A succession of in-service difficulties and problems beset the F-100D throughout its career. The safety record of the F-100D left a lot to be desired. Over five hundred were lost in accidents between mid-1956 and mid-1970, far more than were lost in combat in Vietnam. A lot of these accidents were due to pilot error, the F-100 being a relatively unforgiving aircraft, especially on landing. Compressor stalls were an big problem, as pilots would try to firewall the throttle too rapidly, producing a compressor stall.
F-100D 56-3440 is in storage at the Paul E. Garber Facility of the Smithsonian Institution in Suitland, Maryland.
An F-100D serial number 55-3754 in Thunderbirds markings is on display at the USAF Museum at Wright-Patterson AFB in Ohio.

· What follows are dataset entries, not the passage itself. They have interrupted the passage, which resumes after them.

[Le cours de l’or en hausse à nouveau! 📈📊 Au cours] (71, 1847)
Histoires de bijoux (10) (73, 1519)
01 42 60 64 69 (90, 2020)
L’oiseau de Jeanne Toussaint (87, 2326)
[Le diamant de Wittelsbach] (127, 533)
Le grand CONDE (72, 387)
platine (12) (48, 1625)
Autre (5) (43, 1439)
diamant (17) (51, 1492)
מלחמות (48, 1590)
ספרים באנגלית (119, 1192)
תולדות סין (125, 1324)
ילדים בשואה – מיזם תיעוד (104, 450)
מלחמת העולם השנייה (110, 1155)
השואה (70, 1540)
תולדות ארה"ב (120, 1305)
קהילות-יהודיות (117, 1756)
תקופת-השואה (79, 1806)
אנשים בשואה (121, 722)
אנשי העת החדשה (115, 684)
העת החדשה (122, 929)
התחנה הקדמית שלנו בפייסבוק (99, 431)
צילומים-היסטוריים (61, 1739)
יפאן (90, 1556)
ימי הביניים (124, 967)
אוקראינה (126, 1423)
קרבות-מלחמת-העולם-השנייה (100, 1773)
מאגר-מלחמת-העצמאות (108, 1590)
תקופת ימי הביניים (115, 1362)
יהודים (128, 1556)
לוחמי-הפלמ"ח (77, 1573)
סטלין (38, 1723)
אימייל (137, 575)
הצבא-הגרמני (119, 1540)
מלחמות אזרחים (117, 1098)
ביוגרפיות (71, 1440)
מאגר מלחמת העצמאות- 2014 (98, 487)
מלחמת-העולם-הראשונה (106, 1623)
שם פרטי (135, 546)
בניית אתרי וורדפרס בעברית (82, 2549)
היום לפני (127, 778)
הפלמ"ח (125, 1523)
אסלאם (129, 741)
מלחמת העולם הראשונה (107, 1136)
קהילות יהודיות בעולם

54-2121/2132 North American F-100D-1-NA Super Sabre (NA-223) 54-2133/2151 North American F-100D-5-NA Super Sabre (NA-223) 54-2152/2221 North American F-100D-10-NA Super Sabre (NA-223) 54-2222/2303 North American F-100D-15-NA Super Sabre (NA-223) 55-2734/2743 North American F-100D-35-NH Super Sabre (NA-224) 55-2744/2783 North American F-100D-40-NH Super Sabre (NA-224) 55-2784/2863 North American F-100D-45-NH Super Sabre (NA-224) 55-2864/2908 North American F-100D-50-NH Super Sabre (NA-224) 55-2909/2954 North American F-100D-45-NH Super Sabre (NA-224) 55-3502/3601 North American F-100D-20-NA Super Sabre (NA-223) 55-3602/3701 North American F-100D-25-NA Super Sabre (NA-223) 55-3702/3814 North American F-100D-30-NA Super Sabre (NA-223) 56-2903/2962 North American F-100D-60-NA Super Sabre (NA-235) 56-2953/3022 North American F-100D-65-NA Super Sabre (NA-235) 56-3023/3142 North American F-100D-70-NA Super Sabre (NA-235) 56-3143/3198 North American F-100D-75-NA Super Sabre (NA-235) 56-3199/3346 North American F-100D-90-NA Super Sabre (NA-235) 56-3351/3378 North American F-100D-80-NH Super Sabre (NA-245) 56-3379/3463 North American F-100D-85-NH Super Sabre (NA-245)
Engine: One Pratt & Whitney J57-P-21/21A turbojet, 10,200 lb.st. dry and 16,000 lb.st. with afterburning. Dimensions: Wingspan 38 feet 9 inches, length 50 feet 0 inches, height 16 feet 2 3/4 inches, wing area 400 square feet. Performance: Maximum speed 770 mph at sea level (clean), 864 mph (Mach 1.3) at 36,000 feet (clean). Initial climb rate 19,000 feet/minute. An altitude of 35,000 feet could be attained in 2.3 minutes. Service ceiling 36,100 feet, combat ceiling 47,700 feet, absolute ceiling 50,000 feet. Normal range 534 miles, maximum range 1995 miles. Fuel capacity 1739 US gallons internally, total of 2139 gallons if maximum external fuel is carried. Weights: 21,000 pounds empty, 28,847 pounds gross, 34,832 pounds maximum takeoff. Armament: Four 20-mm Pontaic M-39 cannon. Six underwing pylons for up to 7040 pounds of bombs, fuel tanks, or rockets. A MK-28 or Mk-43/57/61 nuclear weapon could be carried. In later versions, four AIM-9B/E/J Sidewinder air-to-air infrared homing missiles could be carried.